## Exercise material
◇ ◇ ◇ ◇ ◇ ◇ ◇
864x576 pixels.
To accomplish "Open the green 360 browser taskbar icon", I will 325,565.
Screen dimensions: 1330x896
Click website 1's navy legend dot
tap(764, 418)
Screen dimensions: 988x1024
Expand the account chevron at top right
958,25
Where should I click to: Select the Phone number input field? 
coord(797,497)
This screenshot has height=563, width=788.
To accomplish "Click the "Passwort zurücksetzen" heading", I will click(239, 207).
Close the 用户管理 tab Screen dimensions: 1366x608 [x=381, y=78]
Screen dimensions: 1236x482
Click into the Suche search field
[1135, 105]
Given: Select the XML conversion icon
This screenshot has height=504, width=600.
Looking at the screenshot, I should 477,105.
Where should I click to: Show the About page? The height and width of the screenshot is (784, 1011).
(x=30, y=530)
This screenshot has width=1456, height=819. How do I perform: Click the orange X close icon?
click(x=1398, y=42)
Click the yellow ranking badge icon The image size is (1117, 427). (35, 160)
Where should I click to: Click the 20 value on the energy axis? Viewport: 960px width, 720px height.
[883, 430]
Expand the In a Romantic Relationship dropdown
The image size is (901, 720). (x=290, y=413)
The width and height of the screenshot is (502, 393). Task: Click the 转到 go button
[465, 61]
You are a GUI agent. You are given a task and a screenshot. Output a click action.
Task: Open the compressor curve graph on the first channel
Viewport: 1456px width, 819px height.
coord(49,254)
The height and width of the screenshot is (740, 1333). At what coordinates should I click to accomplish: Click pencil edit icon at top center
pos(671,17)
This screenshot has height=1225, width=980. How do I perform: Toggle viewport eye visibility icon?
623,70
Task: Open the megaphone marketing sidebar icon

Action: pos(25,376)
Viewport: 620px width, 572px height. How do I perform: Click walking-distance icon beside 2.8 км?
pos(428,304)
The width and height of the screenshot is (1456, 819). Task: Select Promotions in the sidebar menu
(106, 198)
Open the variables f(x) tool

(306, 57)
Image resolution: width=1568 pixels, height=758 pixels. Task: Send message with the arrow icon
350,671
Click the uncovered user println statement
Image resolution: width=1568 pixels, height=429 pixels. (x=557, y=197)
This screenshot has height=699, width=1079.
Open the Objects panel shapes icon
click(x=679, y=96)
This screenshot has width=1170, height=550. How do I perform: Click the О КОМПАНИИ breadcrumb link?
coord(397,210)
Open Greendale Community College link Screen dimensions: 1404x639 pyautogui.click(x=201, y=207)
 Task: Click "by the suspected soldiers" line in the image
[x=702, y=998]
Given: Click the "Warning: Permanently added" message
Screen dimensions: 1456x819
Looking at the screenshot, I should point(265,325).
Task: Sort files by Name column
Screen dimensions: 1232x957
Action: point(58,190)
◇ ◇ ◇ ◇ ◇ ◇ ◇
Copy all of the records above word for word, keeping every line as it appears.

864x576 pixels.
To accomplish "Open the green 360 browser taskbar icon", I will 325,565.
Screen dimensions: 1330x896
Click website 1's navy legend dot
tap(764, 418)
Screen dimensions: 988x1024
Expand the account chevron at top right
958,25
Where should I click to: Select the Phone number input field? 
coord(797,497)
This screenshot has height=563, width=788.
To accomplish "Click the "Passwort zurücksetzen" heading", I will click(239, 207).
Close the 用户管理 tab Screen dimensions: 1366x608 [x=381, y=78]
Screen dimensions: 1236x482
Click into the Suche search field
[1135, 105]
Given: Select the XML conversion icon
This screenshot has height=504, width=600.
Looking at the screenshot, I should 477,105.
Where should I click to: Show the About page? The height and width of the screenshot is (784, 1011).
(x=30, y=530)
This screenshot has width=1456, height=819. How do I perform: Click the orange X close icon?
click(x=1398, y=42)
Click the yellow ranking badge icon The image size is (1117, 427). (35, 160)
Where should I click to: Click the 20 value on the energy axis? Viewport: 960px width, 720px height.
[883, 430]
Expand the In a Romantic Relationship dropdown
The image size is (901, 720). (x=290, y=413)
The width and height of the screenshot is (502, 393). Task: Click the 转到 go button
[465, 61]
You are a GUI agent. You are given a task and a screenshot. Output a click action.
Task: Open the compressor curve graph on the first channel
Viewport: 1456px width, 819px height.
coord(49,254)
The height and width of the screenshot is (740, 1333). At what coordinates should I click to accomplish: Click pencil edit icon at top center
pos(671,17)
This screenshot has height=1225, width=980. How do I perform: Toggle viewport eye visibility icon?
623,70
Task: Open the megaphone marketing sidebar icon

Action: pos(25,376)
Viewport: 620px width, 572px height. How do I perform: Click walking-distance icon beside 2.8 км?
pos(428,304)
The width and height of the screenshot is (1456, 819). Task: Select Promotions in the sidebar menu
(106, 198)
Open the variables f(x) tool

(306, 57)
Image resolution: width=1568 pixels, height=758 pixels. Task: Send message with the arrow icon
350,671
Click the uncovered user println statement
Image resolution: width=1568 pixels, height=429 pixels. (x=557, y=197)
This screenshot has height=699, width=1079.
Open the Objects panel shapes icon
click(x=679, y=96)
This screenshot has width=1170, height=550. How do I perform: Click the О КОМПАНИИ breadcrumb link?
coord(397,210)
Open Greendale Community College link Screen dimensions: 1404x639 pyautogui.click(x=201, y=207)
 Task: Click "by the suspected soldiers" line in the image
[x=702, y=998]
Given: Click the "Warning: Permanently added" message
Screen dimensions: 1456x819
Looking at the screenshot, I should point(265,325).
Task: Sort files by Name column
Screen dimensions: 1232x957
Action: point(58,190)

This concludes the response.